Madison Police said officers responded to a call about Fletcher and a woman inside a nearby Planet Fitness taking pictures and asking questions. They found Fletcher, his wife and their 8-year-old daughter in a van in the parking lot.

Officers pulled Fletcher’s wife and daughter from the van. Authorities said Fletcher pointed a gun at officers before he was shot and killed by an unidentified Madison police officer.

Fletcher’s wife sued the City of Madison; Madison Mayor Paul Finley; the former chief of the Madison Police Department, David Jernigan; seven Madison City Councilmembers; and five police officers.

Judge Burke cited ‘shotgun pleadings’ and failure to amend complaints as reasons the lawsuit was dismissed in his opinion.

Shotgun pleadings are identified as claims that aren’t presented in a specific and clear manner so that the court can “determine what facts support which claims and whether the plaintiff has stated any claims upon which relief can be granted, and at trial, the court can determine that evidence which is relevant and that which is not,” according to the Eleventh Circuit Court of Appeals in the decision for Weiland v. Palm Beach County Sheriff’s Office.

District courts can dismiss complaints on shotgun pleading grounds, provided that the plaintiff has had at least one opportunity to amend their claims.

Judge Burke wrote in his opinion that the plaintiffs already failed to amend their complaints to cure deficiencies. He said that the court even ordered the plaintiffs, Fletcher’s family, to discuss with defending counsel before filing the second amended complaint and warned them they wouldn’t have another chance to amend.

The judge detailed his concerns with the complaints.

“While Plaintiffs adequately describe the interactions that allegedly occurred between the Fletcher family and the MPD Officers, they interweave their factual allegations with irrelevant information and conclusory statements, and they fail to properly connect their factual allegations to their claims against Defendants,” Burke wrote.

“Moreover, the Complaint does not sufficiently separate Plaintiffs’ claims into
different counts, and it thus lacks short, plain statements showing that Plaintiffs are
entitled to relief.”

The court said the Fletcher lawsuit and amended complaint failed all four tests the courts have set out as to why a “shotgun pleading” fails.

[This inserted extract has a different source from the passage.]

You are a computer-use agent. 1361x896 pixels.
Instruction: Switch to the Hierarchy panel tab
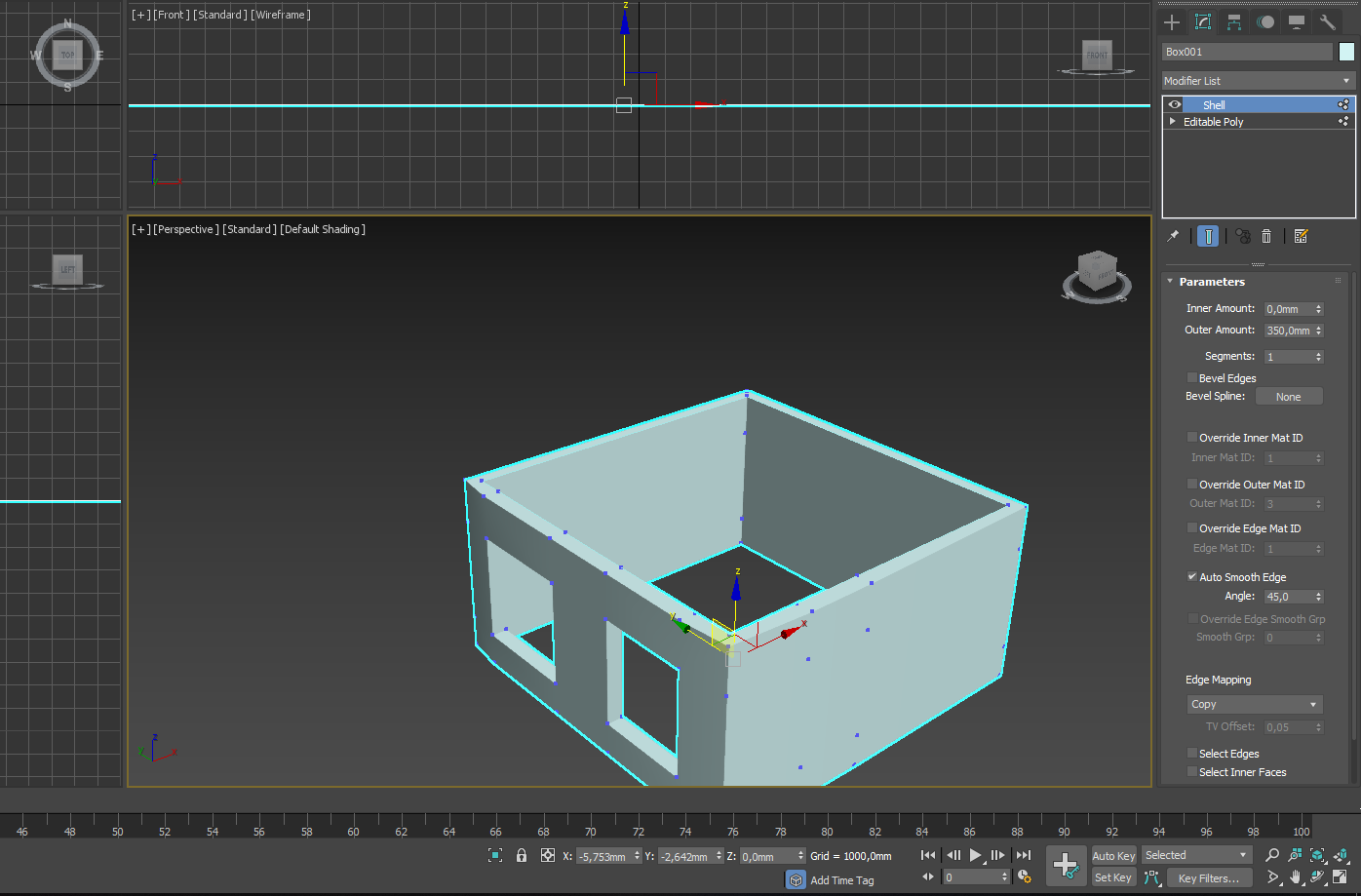(x=1234, y=22)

“The facts section in the Second Amended Complaint is rife with conclusory allegations that are mixed haphazardly with facts which, at a minimum, makes it difficult for the Court to determine what facts support what claims for relief and whether Plaintiffs have stated claims upon which relief can be granted. For instance, in Paragraph 44, Plaintiffs write that the MPD, the Madison County Sheriff’s Department (“MCSO”), and the Huntsville Police Department (“HPD”) have a
‘reputation for working together, for harassing people, and for being overly
aggressive’ without citing any factual bases to support such conclusions.”

“Of note, the City of Huntsville and the MCSO are non-parties. And yet,
Plaintiffs incorporate Paragraph 44 in Counts 4, 5, 6, 9, 19, 20, and 24 while failing
to properly connect the statements in the Paragraph to each claim. As a result, those
seven counts include information immaterial to the underlying causes of action.”

A proposed third amended complaint was submitted to the court, according to Burke’s opinion, but he said the plaintiffs failed to amend the complaints to cure the deficiencies previously discussed.